**THE REQUEST**
Count the lines in the entries below that contain the string "screenshot", treating uppercase and lowercase as different, and reply with the number alone.

**DATASET RECORDS**

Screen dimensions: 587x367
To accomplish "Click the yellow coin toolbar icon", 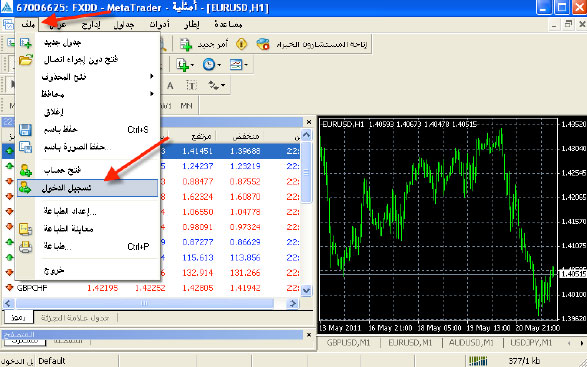I will tap(241, 44).
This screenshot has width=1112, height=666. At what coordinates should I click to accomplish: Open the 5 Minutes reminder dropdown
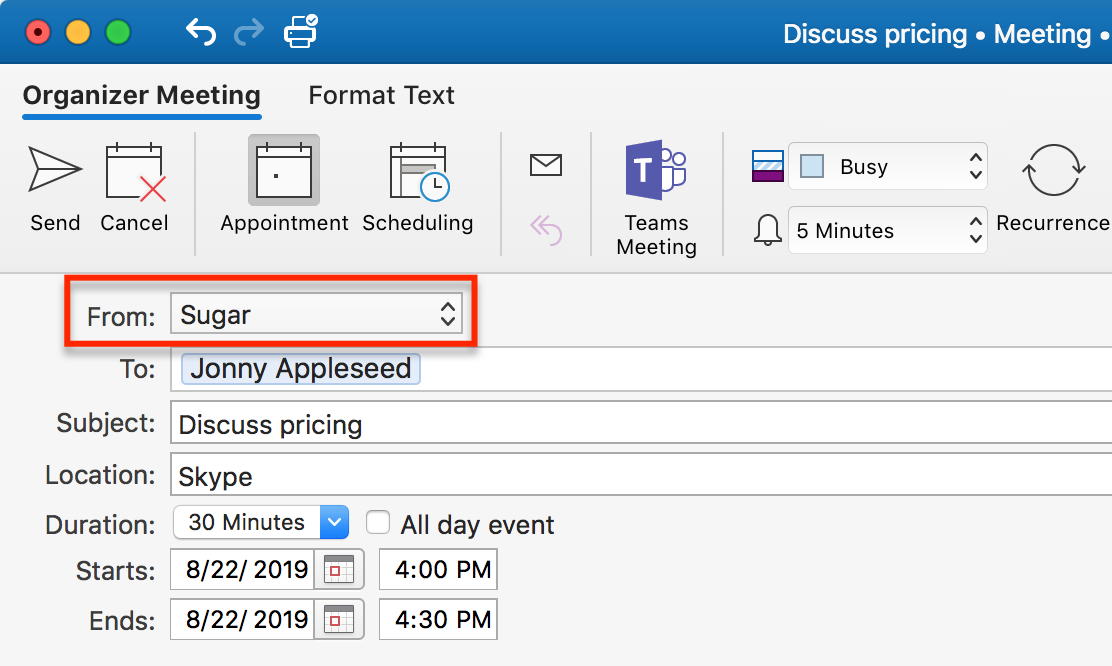(x=887, y=231)
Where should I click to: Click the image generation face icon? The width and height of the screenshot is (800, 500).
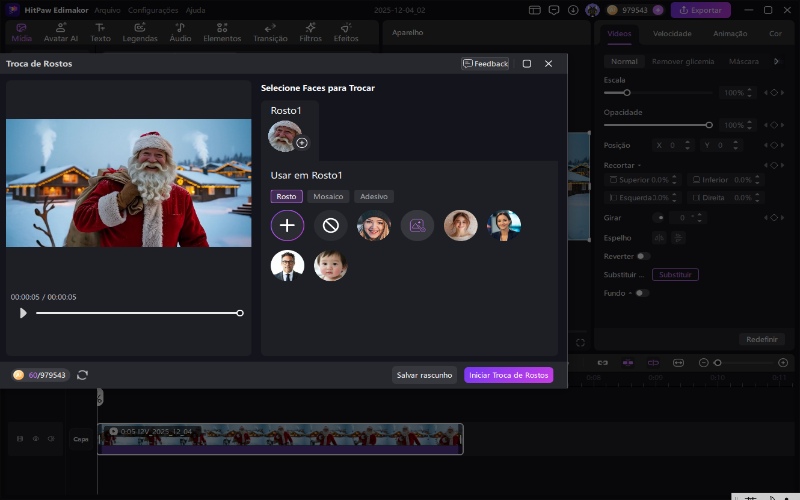point(417,225)
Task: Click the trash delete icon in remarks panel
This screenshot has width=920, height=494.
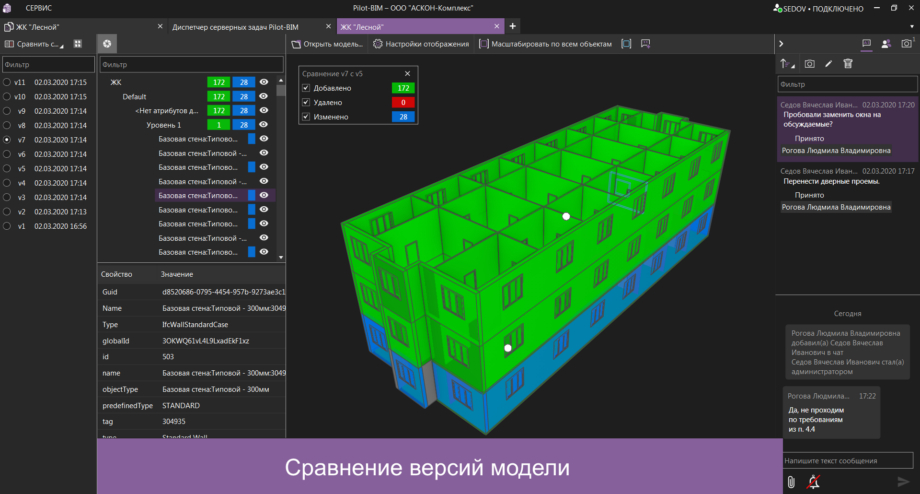Action: pyautogui.click(x=848, y=64)
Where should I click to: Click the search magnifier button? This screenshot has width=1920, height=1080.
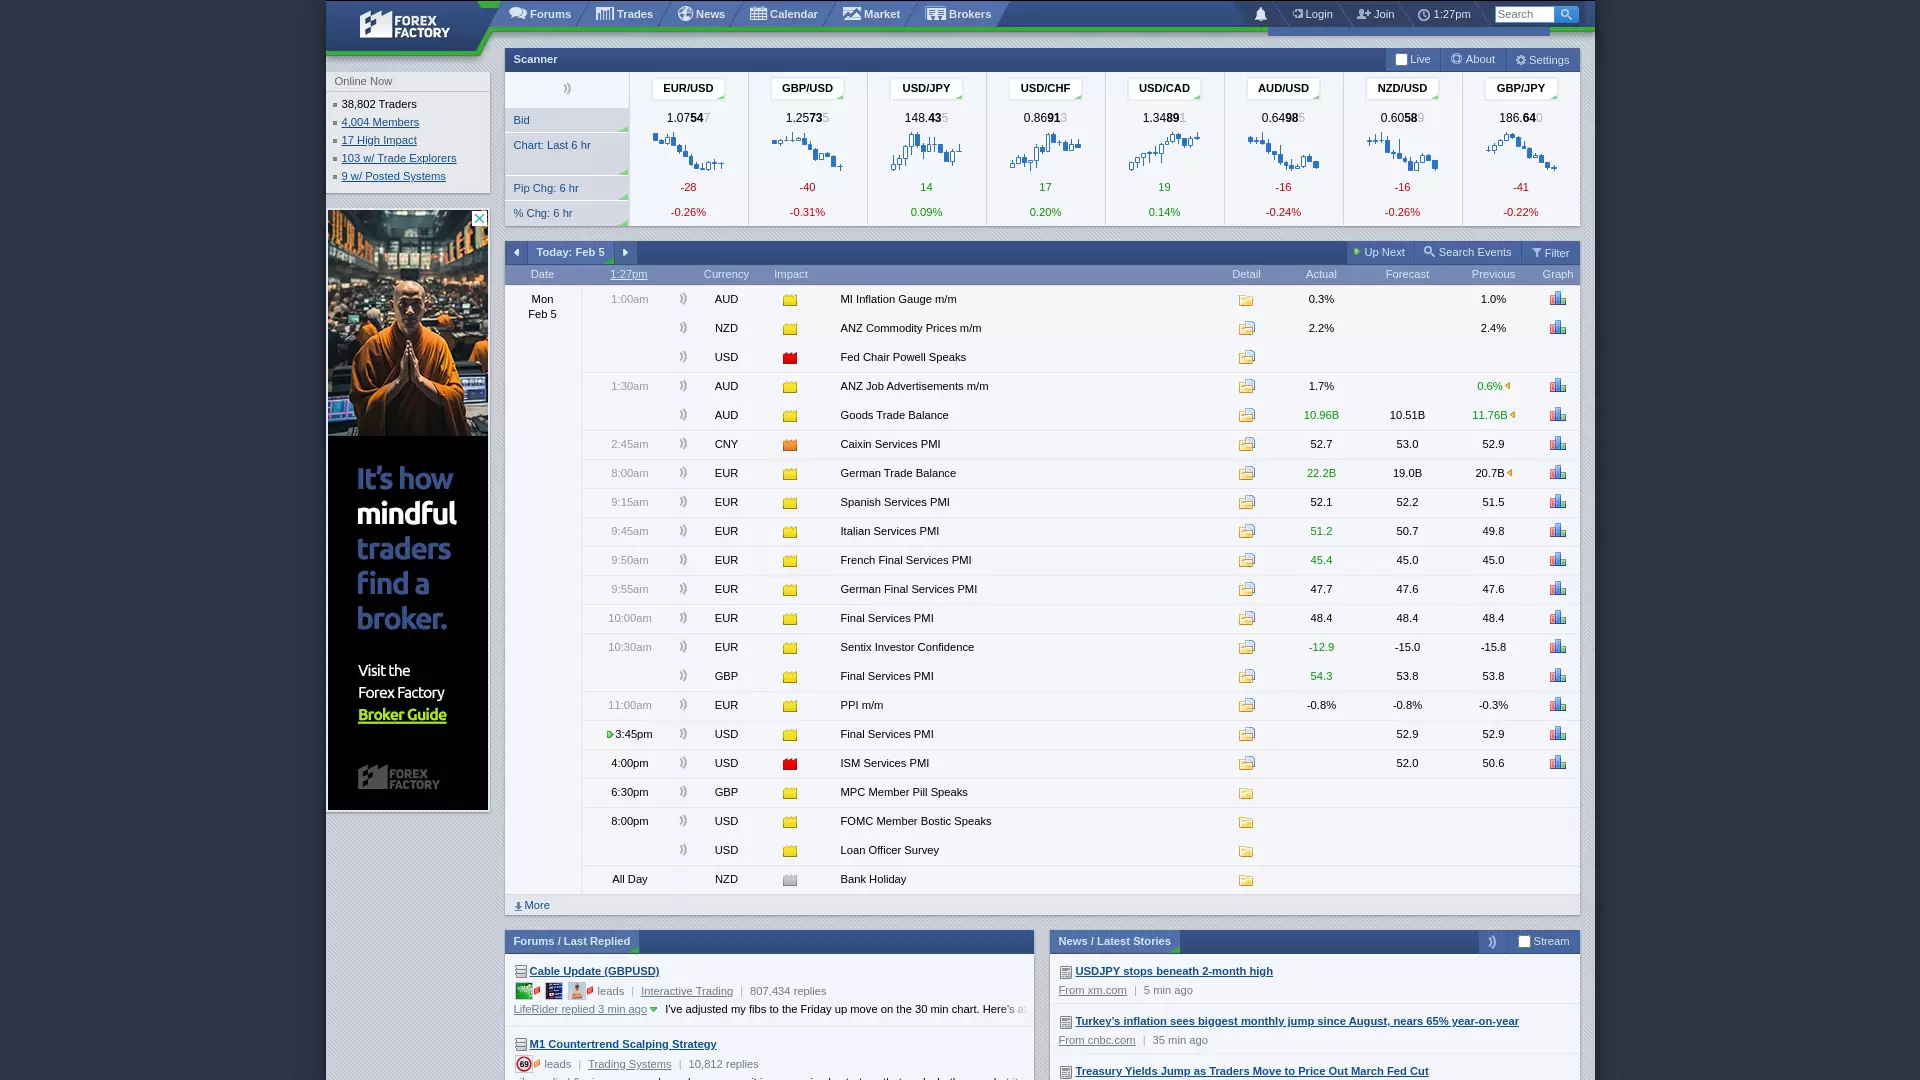pyautogui.click(x=1566, y=14)
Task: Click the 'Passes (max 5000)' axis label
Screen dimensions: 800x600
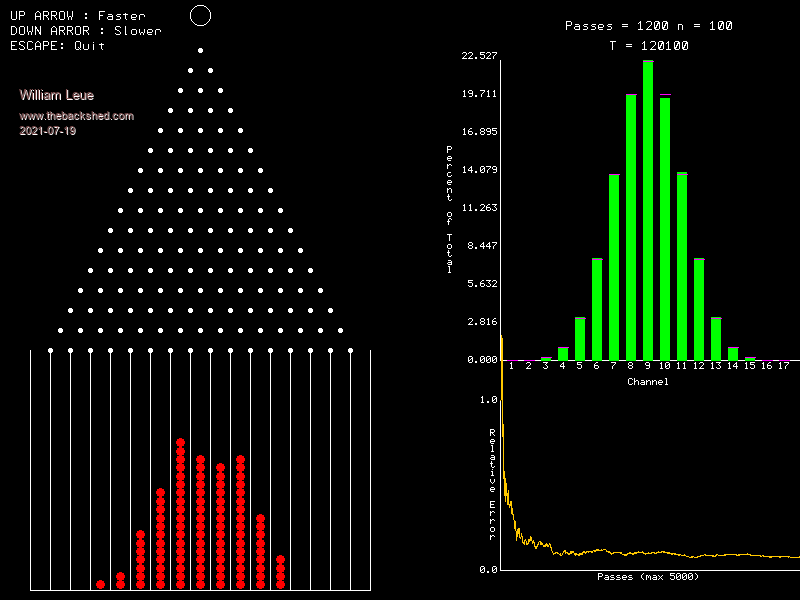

**RESPONSE TO THE EXERCISE**
4